━━━ EXCERPT PROVIDED
The wilderness

>> Saturday, October 8, 2005

The ten years between 1988 and 1998, I have come to term as my "wilderness" years. These were the years where I slowly began to give up on life's offering me anything but the ordinary. My marriage wasn't terrible, but it wasn't great either. Life became the same old drudgery day in and day out.

1988 was a good year. After three years of struggle and riding the emotional roller coaster with infertility treatments, our daughter, Lauren was conceived in January and born in late September. She was the bright spot, and for a few months it seemed that perhaps our marriage was going to improve because of the advent of this little person in our lives. Our relationship, however, didn't improve. We turned our attentions entirely on our child and lavished all of the attention that should have otherwise been lavished upon our marriage, upon her. Before long another child arrived--Heather, in July of 1990 and yet another, Nathan, in February of 1992. I poured myself into my children and I neglected myself. I gained weight. My music faded to the point that it was almost non-existent. In those years, my husband and I attempted to get our marriage on track--we saw a marriage counselor, but when things really started to focus on the lack of intimacy in our relationship, he bailed out. When Nathan was about six weeks old, I nearly left my husband. It was shortly after our 10th wedding anniversary and I told him that if things didn't improve dramatically, that I would take our three children and move back to Oklahoma, (We were living in St. Petersburg, Florida by this time). This sent him into a panic and in typical fashion for him, he met with the challenge by running away from it. His answer to everything was to relocate. By this point I was too tired and too bogged down in my maternal responsibilities to fight him. He obtained a pastorate in another mission area, this time in Montana. We moved our young family from sunny, hot Florida to the frigid plains of Montana in the fall of 1992.

Our first 18 months in Montana were difficult and tumultuous. We moved there in the year that Montana experienced the coldest winter on record in nearly 40 years. Temperatures dipped to thirty-five degrees below zero and my little Florida-born babies didn't take to it well. Lauren, who was all ready plagued with allergies and chronic ear infections, stayed sick the entire winter, and Nathan wasn't much better. I wasn't well either. It seemed that every flu bug that came through, I caught it. I spent more time nursing sick children and being sick myself to do much of anything else. To make matters worse, we experienced conflict with our new congregation right from the start. Conflicts escalated so quickly that by Christmas of 1993, my husband was forced to resign his pastorate and accept a new position in Billings, which was about 100 miles west of where we were. Billings was a small city, about 100,000, but the largest city in a 600 mile radius. To the north were plains and then Canada. To the south was Wyoming and the beautiful Beartooth Mountain range (part of the Rockies). To the west was Boseman, and more mountains, Big Sky, and several other ski resorts. Billings was a lovely city, full of culture, wooded parks, and tree-lined streets.

Billings was a very musical city and it was here that I found opportunities to recapture some of my music. I taught piano and voice lessons and I had so many students that I had a waiting list. I also played in a semi-professional bell choir called Bellissimo!, which I loved. I began to make friends and to gain a reputation as an excellent musician and teacher. We had a lovely old home on a beautiful, historic street. It had an expansive yard with several trees and a lush crab apple tree right in the center of the front yard. I worked hard painting and re-papering the master bedroom, kitchen, both bathrooms, and dinning room/living areas of our house and it turned out to be one of the loveliest homes we had ever lived in.
━━━━━━
━━━ SOURCE MATERIAL
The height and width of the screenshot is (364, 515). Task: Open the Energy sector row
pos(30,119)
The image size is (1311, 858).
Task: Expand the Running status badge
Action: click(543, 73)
━━━━━━
[YOUR GOAL] Copy the wilderness-years text again, beginning at the words "Billings was a very" and stopping after "ever lived in.", but change "piano" to "organ".

[REPLY TO THE EXERCISE]
Billings was a very musical city and it was here that I found opportunities to recapture some of my music. I taught organ and voice lessons and I had so many students that I had a waiting list. I also played in a semi-professional bell choir called Bellissimo!, which I loved. I began to make friends and to gain a reputation as an excellent musician and teacher. We had a lovely old home on a beautiful, historic street. It had an expansive yard with several trees and a lush crab apple tree right in the center of the front yard. I worked hard painting and re-papering the master bedroom, kitchen, both bathrooms, and dinning room/living areas of our house and it turned out to be one of the loveliest homes we had ever lived in.